Dasatinib loaded nanostructured lipid carriers for effective treatment of corneal neovascularization

Abstract

Corneal neovascularization (CNV) is one of the most important causes of visual impairment worldwide. Dasatinib, a poorly water-soluble tyrosine kinase inhibitor with dual Src family kinase and platelet derived growth factor receptor inhibiting capability, has great potential in the treatment of CNV. In this study, dasatinib was successfully encapsulated into a nanostructured lipid carrier (Dasa-NLC) and the size was approximately 78 nm with a small polydispersity index. The NLC increased the solubility of dasatinib by more than 1220 times, sustained the drug release, reduced the ocular toxicity and facilitated its penetration into the cornea.

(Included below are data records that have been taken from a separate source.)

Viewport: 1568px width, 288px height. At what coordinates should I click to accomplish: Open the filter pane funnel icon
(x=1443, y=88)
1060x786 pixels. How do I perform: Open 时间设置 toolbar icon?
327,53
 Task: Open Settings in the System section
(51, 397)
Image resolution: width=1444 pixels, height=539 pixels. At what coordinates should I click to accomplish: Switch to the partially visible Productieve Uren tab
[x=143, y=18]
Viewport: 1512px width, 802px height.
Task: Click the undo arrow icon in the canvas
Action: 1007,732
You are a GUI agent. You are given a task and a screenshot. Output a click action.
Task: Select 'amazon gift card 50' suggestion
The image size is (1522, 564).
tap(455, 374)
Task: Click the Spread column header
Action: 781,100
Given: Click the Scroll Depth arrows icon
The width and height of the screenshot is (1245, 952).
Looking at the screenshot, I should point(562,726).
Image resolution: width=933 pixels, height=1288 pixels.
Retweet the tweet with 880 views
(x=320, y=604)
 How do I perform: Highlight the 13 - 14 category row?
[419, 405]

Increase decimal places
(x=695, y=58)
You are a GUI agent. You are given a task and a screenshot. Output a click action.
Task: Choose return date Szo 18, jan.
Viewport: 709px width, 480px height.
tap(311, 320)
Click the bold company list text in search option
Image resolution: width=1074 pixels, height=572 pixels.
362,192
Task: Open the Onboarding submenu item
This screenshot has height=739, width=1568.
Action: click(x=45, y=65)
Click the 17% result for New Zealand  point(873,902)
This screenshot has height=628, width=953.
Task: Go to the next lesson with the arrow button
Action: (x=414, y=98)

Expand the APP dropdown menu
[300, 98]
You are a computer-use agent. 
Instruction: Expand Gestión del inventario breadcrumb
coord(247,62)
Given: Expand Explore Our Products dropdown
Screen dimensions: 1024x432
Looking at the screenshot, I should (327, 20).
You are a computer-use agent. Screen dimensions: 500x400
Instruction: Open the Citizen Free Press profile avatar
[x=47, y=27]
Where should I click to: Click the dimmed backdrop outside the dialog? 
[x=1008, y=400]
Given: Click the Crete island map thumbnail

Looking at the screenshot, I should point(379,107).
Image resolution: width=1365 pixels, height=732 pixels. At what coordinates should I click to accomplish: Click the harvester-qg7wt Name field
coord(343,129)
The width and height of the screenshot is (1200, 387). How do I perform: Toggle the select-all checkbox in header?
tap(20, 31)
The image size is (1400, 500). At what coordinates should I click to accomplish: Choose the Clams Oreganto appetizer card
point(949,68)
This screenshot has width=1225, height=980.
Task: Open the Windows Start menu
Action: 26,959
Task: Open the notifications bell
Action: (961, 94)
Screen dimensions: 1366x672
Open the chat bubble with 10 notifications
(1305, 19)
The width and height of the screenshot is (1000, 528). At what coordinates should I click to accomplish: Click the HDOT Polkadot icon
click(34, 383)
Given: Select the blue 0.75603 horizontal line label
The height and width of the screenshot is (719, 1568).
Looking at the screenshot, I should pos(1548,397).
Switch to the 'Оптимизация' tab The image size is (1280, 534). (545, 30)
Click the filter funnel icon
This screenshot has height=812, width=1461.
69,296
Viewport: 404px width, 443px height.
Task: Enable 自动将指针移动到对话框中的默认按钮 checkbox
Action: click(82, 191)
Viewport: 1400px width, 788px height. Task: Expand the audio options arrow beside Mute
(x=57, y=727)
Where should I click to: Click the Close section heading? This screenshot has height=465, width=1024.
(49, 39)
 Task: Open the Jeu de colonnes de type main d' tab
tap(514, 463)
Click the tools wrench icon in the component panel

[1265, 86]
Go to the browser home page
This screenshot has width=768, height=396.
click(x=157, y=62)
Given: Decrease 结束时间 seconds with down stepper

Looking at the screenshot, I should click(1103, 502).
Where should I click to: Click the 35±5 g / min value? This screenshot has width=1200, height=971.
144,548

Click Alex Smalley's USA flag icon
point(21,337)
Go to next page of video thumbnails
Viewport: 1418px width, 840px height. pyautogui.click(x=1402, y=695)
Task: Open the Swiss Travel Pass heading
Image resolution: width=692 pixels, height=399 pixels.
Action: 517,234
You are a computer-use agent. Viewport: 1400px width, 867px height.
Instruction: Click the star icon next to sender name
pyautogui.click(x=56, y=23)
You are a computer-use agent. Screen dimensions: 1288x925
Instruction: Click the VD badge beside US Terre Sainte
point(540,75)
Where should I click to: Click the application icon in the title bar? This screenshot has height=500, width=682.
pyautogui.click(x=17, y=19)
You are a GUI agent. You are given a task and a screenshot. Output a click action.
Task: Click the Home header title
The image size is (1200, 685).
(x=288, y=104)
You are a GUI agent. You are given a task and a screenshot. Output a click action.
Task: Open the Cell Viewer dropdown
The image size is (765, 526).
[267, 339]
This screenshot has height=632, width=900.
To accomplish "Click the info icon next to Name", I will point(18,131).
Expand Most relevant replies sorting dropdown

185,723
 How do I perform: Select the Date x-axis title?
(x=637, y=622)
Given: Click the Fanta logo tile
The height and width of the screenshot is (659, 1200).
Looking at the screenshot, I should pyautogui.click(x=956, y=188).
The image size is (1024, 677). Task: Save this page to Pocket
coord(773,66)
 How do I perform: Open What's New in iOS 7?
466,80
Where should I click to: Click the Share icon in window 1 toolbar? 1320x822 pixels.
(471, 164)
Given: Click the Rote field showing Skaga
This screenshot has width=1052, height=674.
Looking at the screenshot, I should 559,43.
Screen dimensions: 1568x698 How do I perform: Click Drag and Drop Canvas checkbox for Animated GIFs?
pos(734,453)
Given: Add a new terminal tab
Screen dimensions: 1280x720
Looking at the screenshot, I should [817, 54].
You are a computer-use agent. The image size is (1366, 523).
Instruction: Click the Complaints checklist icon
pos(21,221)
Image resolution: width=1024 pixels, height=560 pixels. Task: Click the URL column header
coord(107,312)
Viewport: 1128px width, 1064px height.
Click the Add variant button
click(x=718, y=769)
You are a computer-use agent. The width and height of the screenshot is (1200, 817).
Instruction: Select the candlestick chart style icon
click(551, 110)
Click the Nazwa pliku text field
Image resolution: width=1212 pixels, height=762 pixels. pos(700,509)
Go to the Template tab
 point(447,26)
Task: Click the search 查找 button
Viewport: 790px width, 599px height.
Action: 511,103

Dasa-NLC significantly inhibited the proliferation, migration and tube formation of HUVEC cells, the three most important angiogenesis-related cellular changes of the CNV. Next, the in vivo anti-CNV effect of Dasa-NLC was evaluated using an alkaline burned mice CNV model, in which the development of the CNV and pathological changes of the cornea were significantly inhibited. The immunohistochemistry analysis indicated that Dasa-NLC could inhibit both the expression and activation of Src family kinase, a key component in the angiogenesis cascade. Therefore, Dasa-NLC showed considerable promise in the treatment of CNV.